Maintenant, puisque M. le ministre déclare qu’il donnera des explications dans le plus bref délai possible, je ne suis pas assez absurde pour réclamer ce que le ministre demande lui-même.
Je répondrai à M. de Muelenaere que personne n’a demandé d’accusation pour le cas dont il s’agit ; l’honorable M. Dumortier, en répondant à M. le ministre de l'intérieur qui semblait en quelque sorte braver la chambre, a dit : Voilà ce que la chambre pourrait faire dans ce cas-là. L’honorable M. Jullien a dit ensuite qu’on pourrait faire une enquête ; mais une accusation n’est entrée dans la tête de personne.

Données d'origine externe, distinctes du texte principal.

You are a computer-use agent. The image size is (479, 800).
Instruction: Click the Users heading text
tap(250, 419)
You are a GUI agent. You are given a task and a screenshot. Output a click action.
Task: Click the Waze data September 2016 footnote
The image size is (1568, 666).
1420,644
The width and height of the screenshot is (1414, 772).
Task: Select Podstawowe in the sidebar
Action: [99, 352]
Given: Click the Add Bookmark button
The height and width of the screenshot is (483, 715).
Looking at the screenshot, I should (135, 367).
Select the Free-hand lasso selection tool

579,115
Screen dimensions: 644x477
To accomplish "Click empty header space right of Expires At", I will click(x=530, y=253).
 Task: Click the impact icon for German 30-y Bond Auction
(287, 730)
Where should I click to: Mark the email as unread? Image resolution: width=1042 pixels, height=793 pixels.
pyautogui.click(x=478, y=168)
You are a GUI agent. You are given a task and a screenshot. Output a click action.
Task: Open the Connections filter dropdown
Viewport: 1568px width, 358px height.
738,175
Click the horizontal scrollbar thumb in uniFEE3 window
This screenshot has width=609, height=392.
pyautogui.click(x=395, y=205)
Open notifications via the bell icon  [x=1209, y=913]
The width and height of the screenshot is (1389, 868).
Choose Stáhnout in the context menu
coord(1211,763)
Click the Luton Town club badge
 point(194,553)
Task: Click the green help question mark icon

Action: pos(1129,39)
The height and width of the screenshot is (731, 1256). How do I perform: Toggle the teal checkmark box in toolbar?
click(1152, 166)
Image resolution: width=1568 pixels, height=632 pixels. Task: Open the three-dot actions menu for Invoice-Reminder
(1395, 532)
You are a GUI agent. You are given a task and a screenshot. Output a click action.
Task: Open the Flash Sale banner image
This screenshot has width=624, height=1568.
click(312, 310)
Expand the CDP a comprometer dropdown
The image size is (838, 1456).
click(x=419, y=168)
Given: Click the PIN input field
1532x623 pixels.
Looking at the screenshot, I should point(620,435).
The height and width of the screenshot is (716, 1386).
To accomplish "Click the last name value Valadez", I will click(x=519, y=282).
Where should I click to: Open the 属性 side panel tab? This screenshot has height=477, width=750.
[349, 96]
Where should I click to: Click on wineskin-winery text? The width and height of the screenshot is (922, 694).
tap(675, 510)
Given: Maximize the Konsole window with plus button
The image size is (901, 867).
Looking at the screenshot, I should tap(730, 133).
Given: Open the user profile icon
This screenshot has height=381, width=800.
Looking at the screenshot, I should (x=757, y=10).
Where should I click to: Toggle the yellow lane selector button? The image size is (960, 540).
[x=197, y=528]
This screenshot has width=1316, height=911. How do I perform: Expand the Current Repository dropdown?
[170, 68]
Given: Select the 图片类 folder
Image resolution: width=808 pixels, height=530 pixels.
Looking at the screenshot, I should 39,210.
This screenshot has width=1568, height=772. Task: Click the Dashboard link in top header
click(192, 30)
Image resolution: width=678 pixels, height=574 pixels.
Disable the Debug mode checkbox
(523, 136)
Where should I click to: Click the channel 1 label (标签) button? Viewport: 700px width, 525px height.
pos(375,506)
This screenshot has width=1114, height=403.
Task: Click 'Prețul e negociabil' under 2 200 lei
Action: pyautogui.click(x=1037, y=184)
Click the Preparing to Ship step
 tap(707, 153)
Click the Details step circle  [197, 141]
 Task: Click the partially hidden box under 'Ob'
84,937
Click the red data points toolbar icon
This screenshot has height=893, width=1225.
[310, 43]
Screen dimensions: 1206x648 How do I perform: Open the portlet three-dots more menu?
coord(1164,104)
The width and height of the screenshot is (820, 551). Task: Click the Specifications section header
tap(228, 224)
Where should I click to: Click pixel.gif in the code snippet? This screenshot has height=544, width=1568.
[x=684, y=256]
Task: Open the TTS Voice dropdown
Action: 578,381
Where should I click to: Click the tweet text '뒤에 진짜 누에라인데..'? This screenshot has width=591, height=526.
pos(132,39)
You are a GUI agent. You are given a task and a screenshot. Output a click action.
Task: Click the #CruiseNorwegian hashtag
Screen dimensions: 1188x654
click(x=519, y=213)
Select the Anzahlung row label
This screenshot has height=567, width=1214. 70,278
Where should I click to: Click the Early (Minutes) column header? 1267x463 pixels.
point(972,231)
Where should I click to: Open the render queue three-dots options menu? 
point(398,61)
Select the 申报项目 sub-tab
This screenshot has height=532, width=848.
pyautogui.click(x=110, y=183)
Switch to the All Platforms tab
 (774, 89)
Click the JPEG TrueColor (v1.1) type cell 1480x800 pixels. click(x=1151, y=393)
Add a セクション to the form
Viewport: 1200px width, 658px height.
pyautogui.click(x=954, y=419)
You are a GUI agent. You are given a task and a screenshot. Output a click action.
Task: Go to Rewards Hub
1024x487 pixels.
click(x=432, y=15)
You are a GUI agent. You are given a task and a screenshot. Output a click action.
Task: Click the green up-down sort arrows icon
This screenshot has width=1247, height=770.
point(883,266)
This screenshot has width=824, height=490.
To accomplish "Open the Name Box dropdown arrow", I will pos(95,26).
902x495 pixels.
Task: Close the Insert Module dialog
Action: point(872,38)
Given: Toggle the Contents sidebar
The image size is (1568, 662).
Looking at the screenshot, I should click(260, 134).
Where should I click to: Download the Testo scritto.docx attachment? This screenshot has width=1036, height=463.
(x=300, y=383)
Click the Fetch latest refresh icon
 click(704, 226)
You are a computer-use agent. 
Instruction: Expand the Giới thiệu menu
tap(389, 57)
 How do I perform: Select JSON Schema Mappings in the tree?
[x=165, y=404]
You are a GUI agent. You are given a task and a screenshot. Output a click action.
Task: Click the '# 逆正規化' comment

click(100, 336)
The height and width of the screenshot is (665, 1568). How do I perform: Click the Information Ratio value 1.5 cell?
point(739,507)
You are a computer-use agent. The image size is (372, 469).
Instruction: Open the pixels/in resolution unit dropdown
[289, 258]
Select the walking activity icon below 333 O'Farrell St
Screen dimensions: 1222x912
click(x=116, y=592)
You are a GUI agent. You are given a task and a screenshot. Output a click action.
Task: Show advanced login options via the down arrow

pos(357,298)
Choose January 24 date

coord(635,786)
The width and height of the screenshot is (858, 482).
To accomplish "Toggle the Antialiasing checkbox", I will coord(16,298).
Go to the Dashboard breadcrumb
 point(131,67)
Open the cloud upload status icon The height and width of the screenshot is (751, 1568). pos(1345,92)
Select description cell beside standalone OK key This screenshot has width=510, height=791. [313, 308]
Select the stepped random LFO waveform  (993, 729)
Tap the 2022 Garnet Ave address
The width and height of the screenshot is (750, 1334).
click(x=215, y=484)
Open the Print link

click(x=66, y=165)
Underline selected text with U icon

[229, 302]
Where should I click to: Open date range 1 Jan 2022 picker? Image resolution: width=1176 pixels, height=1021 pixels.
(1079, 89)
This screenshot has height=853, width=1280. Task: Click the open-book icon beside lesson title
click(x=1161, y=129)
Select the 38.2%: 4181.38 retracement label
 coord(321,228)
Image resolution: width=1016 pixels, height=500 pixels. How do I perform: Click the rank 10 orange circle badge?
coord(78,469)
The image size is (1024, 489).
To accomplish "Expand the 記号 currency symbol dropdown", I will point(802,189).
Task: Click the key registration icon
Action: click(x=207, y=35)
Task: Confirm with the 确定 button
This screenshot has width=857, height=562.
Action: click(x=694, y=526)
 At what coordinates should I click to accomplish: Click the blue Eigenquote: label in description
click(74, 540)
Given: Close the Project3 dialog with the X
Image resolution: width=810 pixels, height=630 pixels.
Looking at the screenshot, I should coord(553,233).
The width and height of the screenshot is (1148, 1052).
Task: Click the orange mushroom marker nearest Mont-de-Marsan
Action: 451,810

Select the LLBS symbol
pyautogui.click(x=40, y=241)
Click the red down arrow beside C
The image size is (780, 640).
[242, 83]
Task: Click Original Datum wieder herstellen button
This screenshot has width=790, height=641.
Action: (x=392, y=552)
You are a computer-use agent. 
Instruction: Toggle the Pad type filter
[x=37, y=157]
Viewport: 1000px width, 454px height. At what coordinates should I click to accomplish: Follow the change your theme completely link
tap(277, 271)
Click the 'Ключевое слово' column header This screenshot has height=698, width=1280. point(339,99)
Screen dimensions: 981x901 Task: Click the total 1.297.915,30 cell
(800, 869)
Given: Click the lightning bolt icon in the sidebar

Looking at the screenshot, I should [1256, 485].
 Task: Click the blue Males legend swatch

M. le ministre a parlé d’adversaires du chemin de fer : si M. le ministre pense que c’est parce que je suis un adversaire du chemin de fer que j’ai parlé en faveur de la pétition, il se trompe. Je ne vois ici que la constitution, et chaque fois qu’il sera question de l’enfreindre, je m’efforcerai de la maintenir dans toute son intégrité.
M. le ministre de l'intérieur (M. Rogier) - Je ne m’adressais pas à l’honorable M. d’Huart.
M. de Renesse. - Je dois dire que des propriétaires de Malines se proposent d’assigner en justice le gouvernement, pour les mêmes faits qui ont été signalés dans la pétition.
M. Jullien. - Ce que vient de dire M. de Renesse prouve l’urgence des explications, et répond aux insinuations auxquelles M. le ministre de l’intérieur s’est livré au sujet des renseignements dont j’ai parlé moi-même. (Aux voix ! aux voix !)
- La pétition est renvoyée à M. le ministre de l'intérieur avec demande d’explications.
M. le président. - La délibération est repris sur l’article 6.
« Art. 6 (du projet du gouvernement). Ne peuvent faire partie des conseils municipaux :
« 1° Les gouverneurs de province ;
« 2° Les membres de la députation permanente du conseil provincial ;
« 3° Les secrétaires-généraux des gouvernements provinciaux ;
«4° Les commissaires de district et de milice ;
« 5° Les employés salariés par la commune ;
« 6° Les commissaires et agents de police et de la force publique. »
« Art. 6 (du projet de la section centrale). Ne peuvent faire partie des conseils de régence :
« 1° Les gouverneurs de province ;
« 2° Les membres de la députation permanente du conseil provincial ;
« 3° Les greffiers provinciaux ;
« 4° Les commissaires de district et de milice ;
« 5° Les militaires et employés militaires appartenant à l’armée de ligne en activité de service ou en disponibilité ;
« 6° Les employés salariés par la commune ou par les administrations dépendantes de la commune ;
« 7° Les commissaires et agents de police et de la force publique. »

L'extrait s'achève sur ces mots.